We recommend purchasing and installing an eSIM from Airalo before you fly. An eSIM helps you avoid roaming fees and keeps you connected no matter where you are in the world. 

Airalo eSIM app

Stay Connected From the Moment You Land

Don’t waste precious vacation time hunting down local SIM cards. Get connected the second you arrive at your destination with an eSIM from Airalo. With packages for 200+ countries and regions, Airalo keeps your travel costs down and ensures you’re online at all times — not desperately searching for Wi-Fi. 

What To Pack in a Carry-On FAQs

What is the difference between carry-on and checked luggage?

Carry-on luggage stays with you for your whole journey, from check in, through security, on the plane, and after you land. While you’re flying, carry-on luggage goes in the overhead bin or under the seat in front of you. At no point does carry-on luggage go in the plane’s cargo hold. 

Checked luggage gets dropped off at the check-in desk before you get on your flight. It’s weighed, measured, screened, and put in the plane’s cargo hold. You pick your checked luggage up on a baggage carousel after you land. Checked luggage can’t be accessed during your flight. 

What am I not allowed to pack in a carry-on?

You’re not allowed to pack potentially dangerous items in your carry-on, including anything flammable or explosive, weapons and ammunition, sporting goods, certain types of gels, certain chemicals, or wildlife safety products. Large amounts of alcohol or liquid are also prohibited, generally more than 3.4 ounces.
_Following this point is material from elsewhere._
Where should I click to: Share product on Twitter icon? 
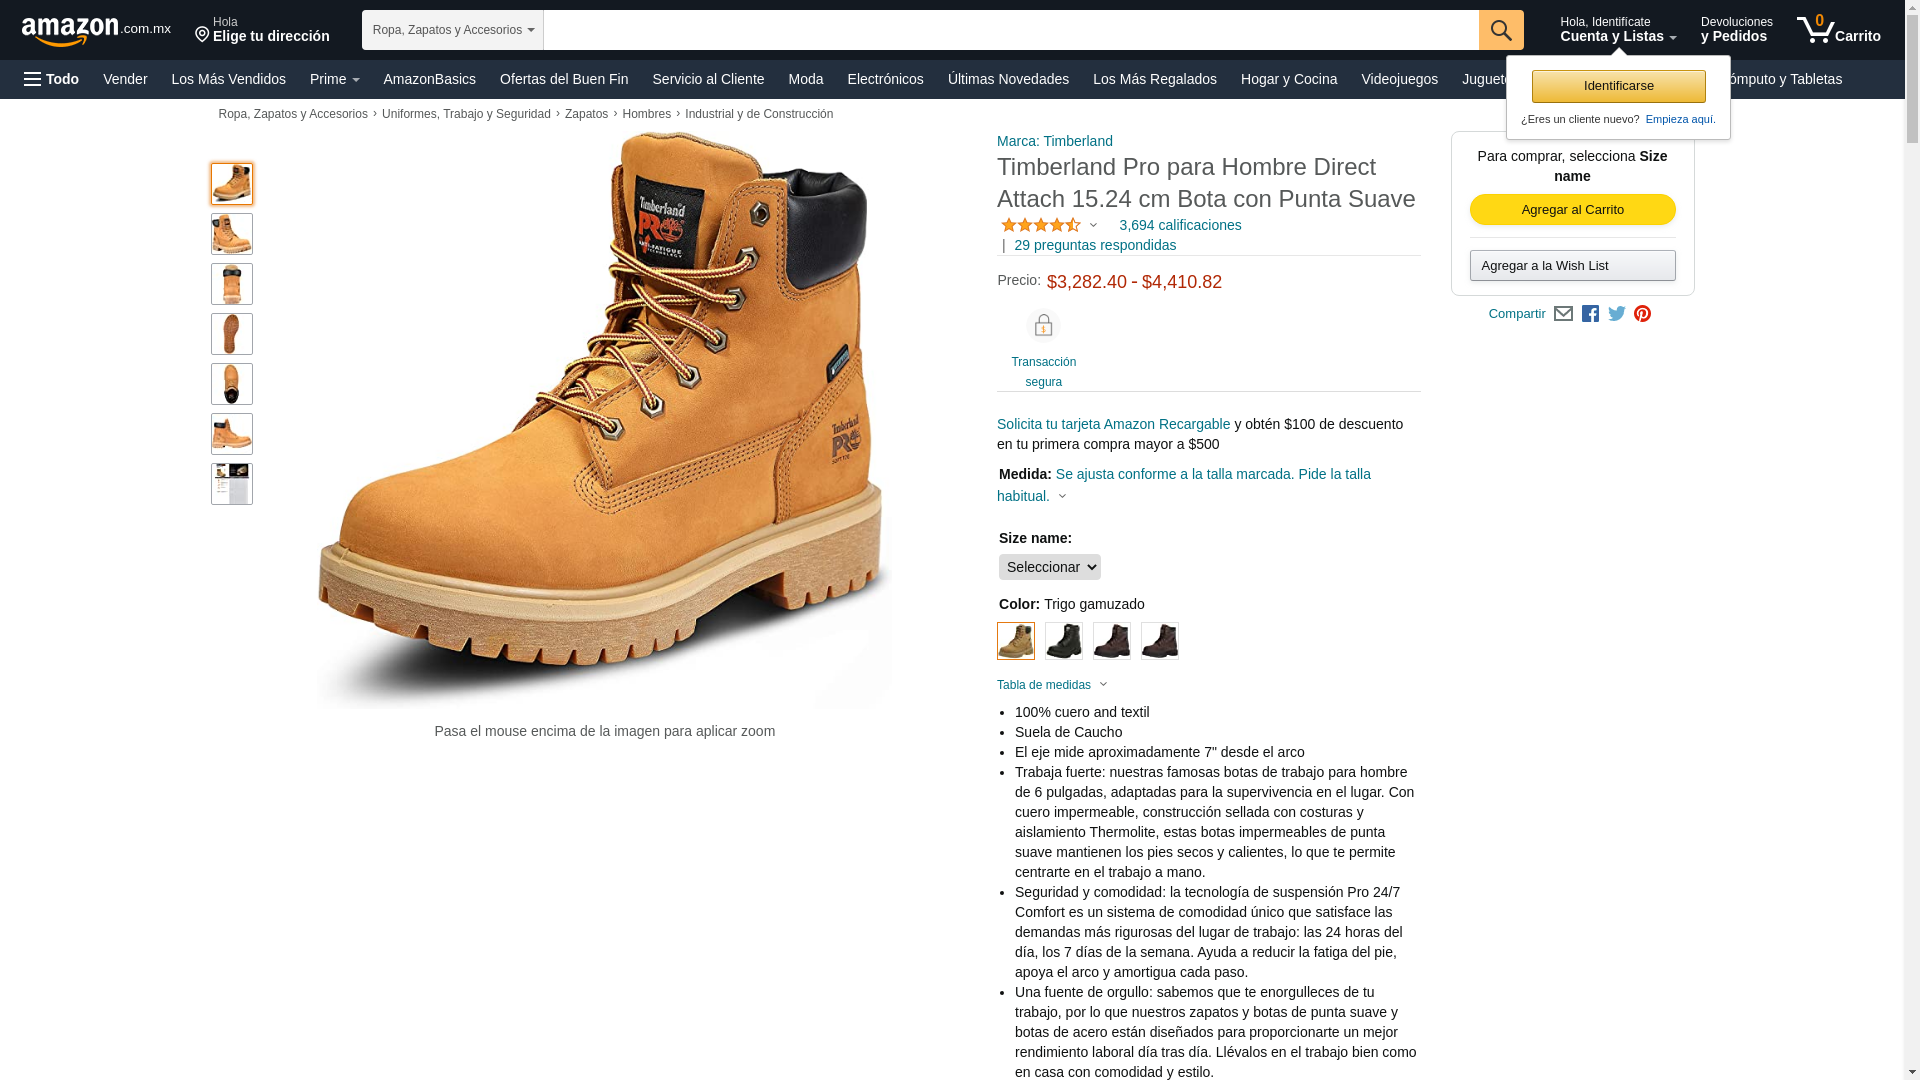(x=1617, y=314)
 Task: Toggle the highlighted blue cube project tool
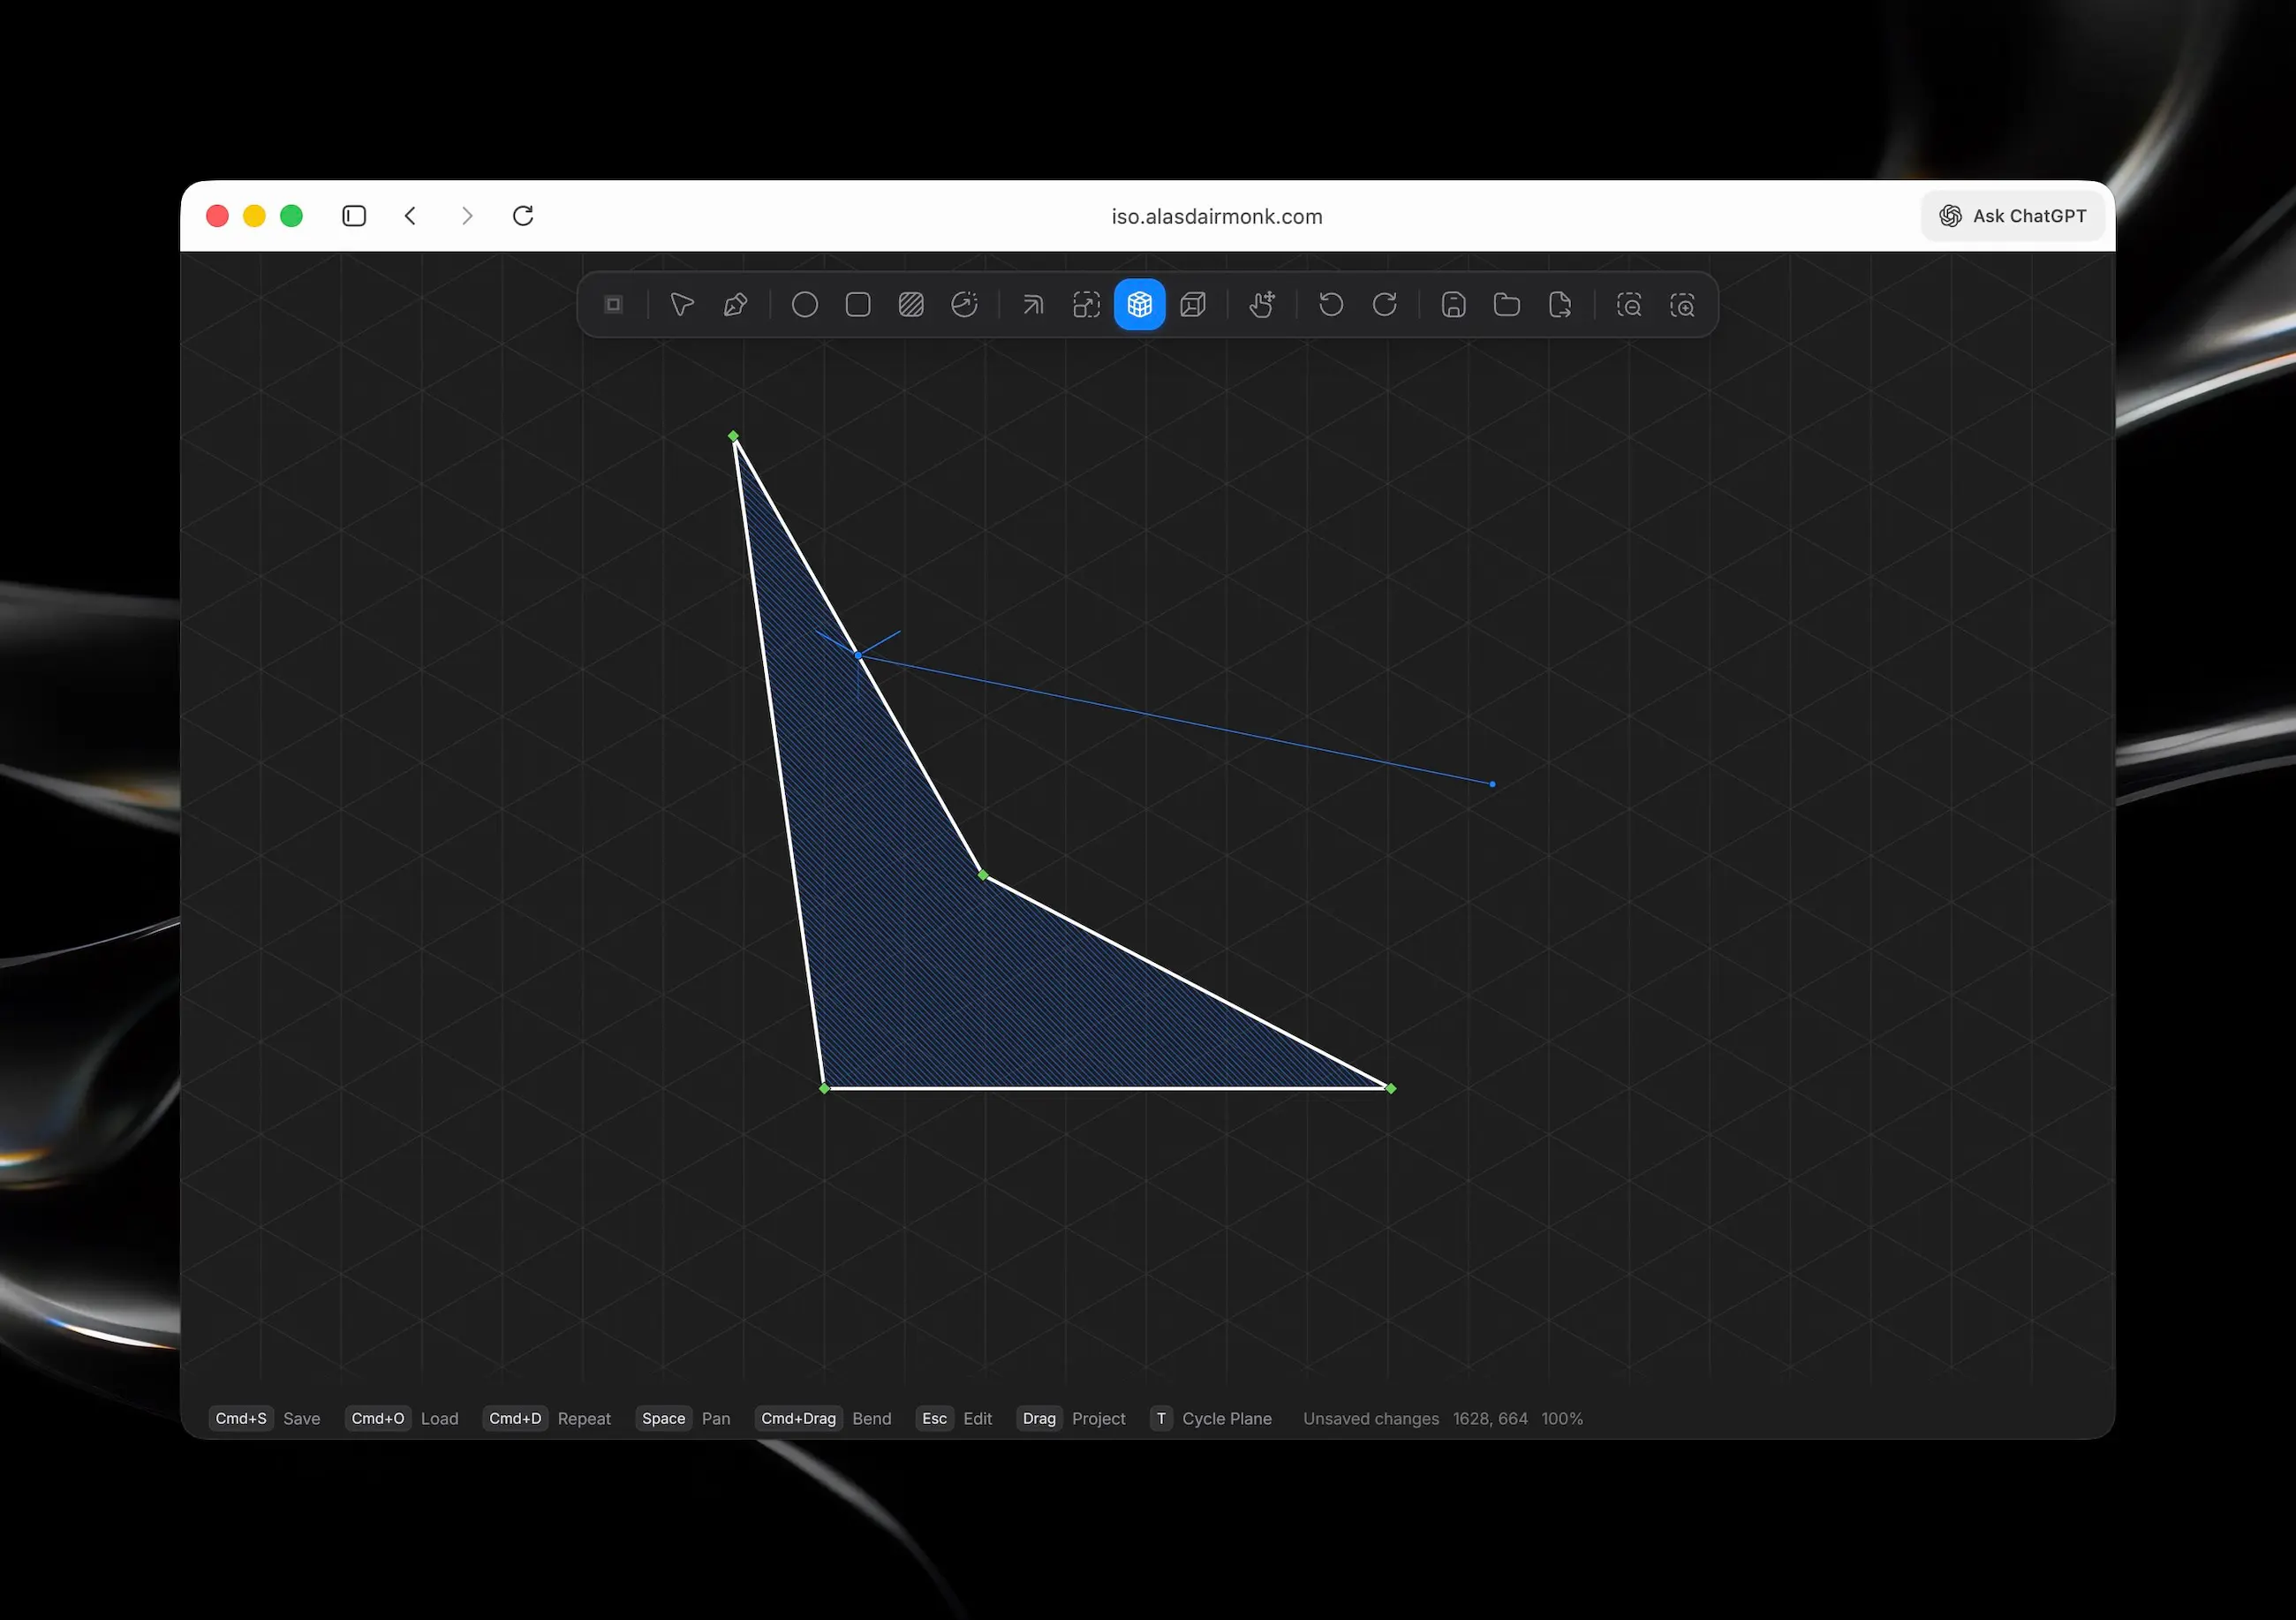click(1139, 304)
If you must pack sharp items like nail clippers or small scissors, they need to be less than seven inches.  

What should I pack in my carry-on?

You should always pack essential travel items and items you can’t go without for more than half a day in your carry-on. This includes your passport or ID, medications, basic toiletries, your phone and electronics, snacks, and more. If your checked luggage is lost, delayed, or damaged, you still have things you need to stay comfortable and functional.

What are the size restrictions for carry-on luggage?

Most airlines allow two pieces of carry-on luggage: One that goes in an overhead compartment and a smaller purse, laptop bag, or backpack that gets stowed under the seat in front of you. Carry-on luggage can’t be larger than 22 x 14 x 9 inches, including the handle and wheels, because it must fit your airline’s overhead compartment.